Most people in a mixed marriage face challenges that other couples do not. New Times has asked an anthropologist with great insight in the subject.
New Times spoke with anthropologist Pia Lund Poulsen, author of the book “Across and in spite”, (orig. “På tværs og på trods”), describing intercultural marriages in Denmark.
What challenges do intercultural partnerships meet?
“In general; unbalance. One of the partners feels as not being at home and faces a different culture and a new language. Sometimes he or she had a status in the homeland which they lose when coming to Denmark. Here they don’t have network”.
Statistics show a significant number of mixed marriages between Danish men and women from Asia. Why is it so?
“Yes, every seventh multi-ethnic marriage is with an Asian wife. Thai, Philippine and other Asian women have a great network in Denmark. They help each other to make contact with Danish men. Also, Danish men’s interest for Asian wives is high. Some of them are looking for more traditional values, some might be disappointed in previous relationship with Danish women.”

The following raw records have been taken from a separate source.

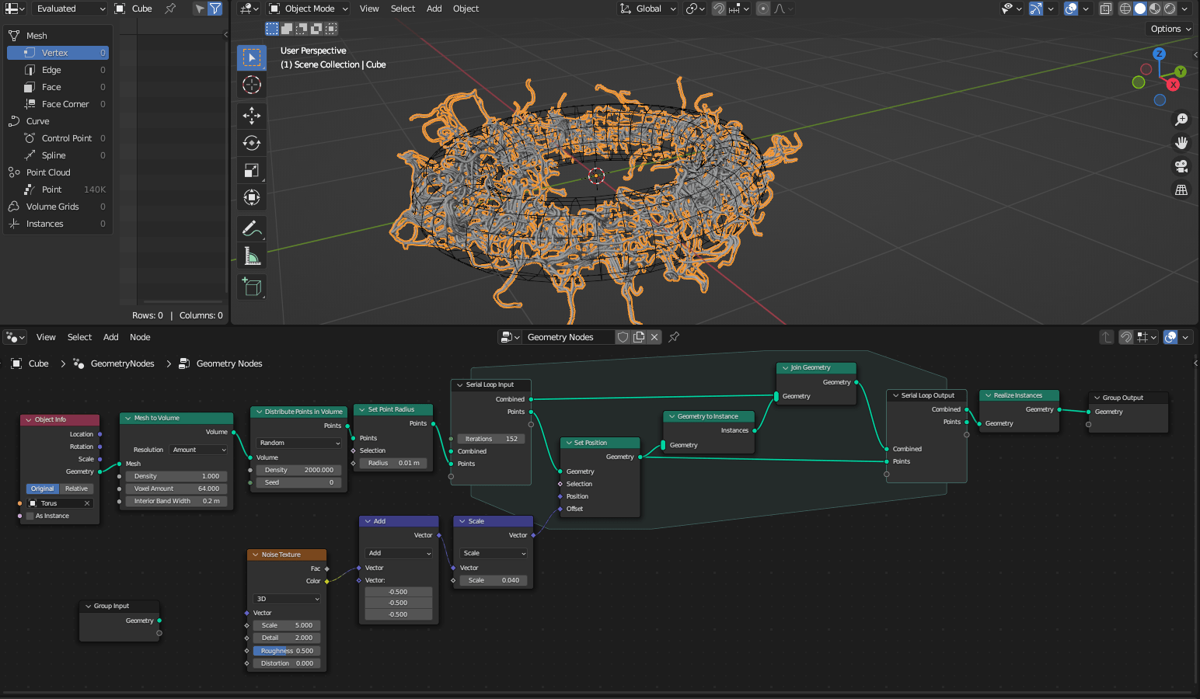Enable Wireframe viewport shading
The height and width of the screenshot is (699, 1200).
point(1125,9)
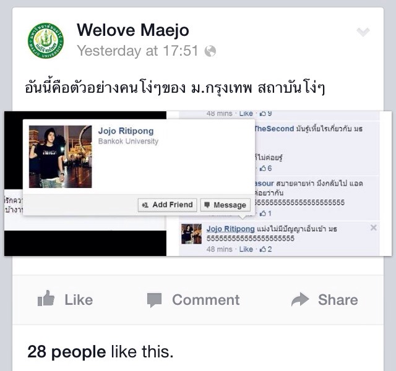Click the 6 likes thumbs icon on comment
396x371 pixels.
(x=263, y=168)
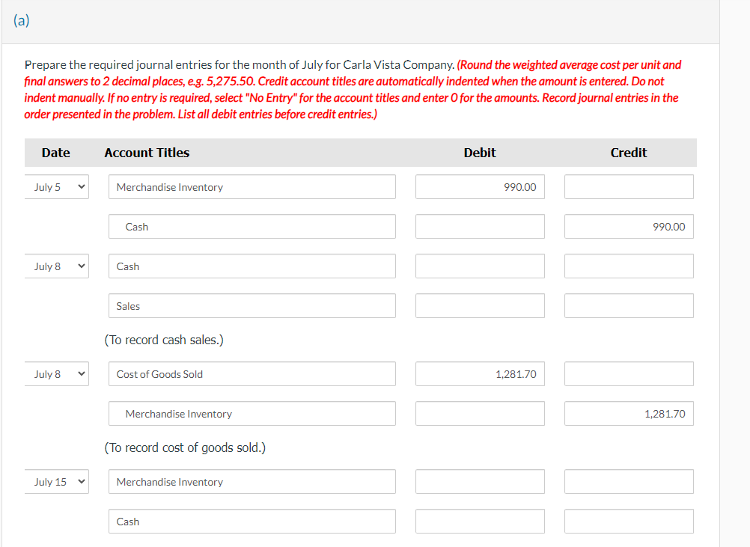The image size is (750, 547).
Task: Select the 1,281.70 credit amount field
Action: 628,413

Why are Danish women less interested in marriages with non-western partners?
“Danish women are growing up with the culture of equality. It can be a challenge for them to live in a relationship where they don’t feel free, have a job and earn their own money. Some men from more traditional cultures make them feel tied down. The Danish women are in general very independent. That may challenge cultures that are more dominated by men.”
What is your message to our readers that are faced with such dilemmas?
“It’s very important to grow together and to understand each other. All couples face cultural differences, but as a mixed couple it is a premise that both parts are more aware of this. They have to build up a common understanding. My advice is to give space for cultural differences. For those who are not in his/her own country, it is very important to learn the language, to get cultural knowledge about Denmark and to get a job and a network. Then your mixed marriage will be one of balance and harmony, that allows both individuals to grow.”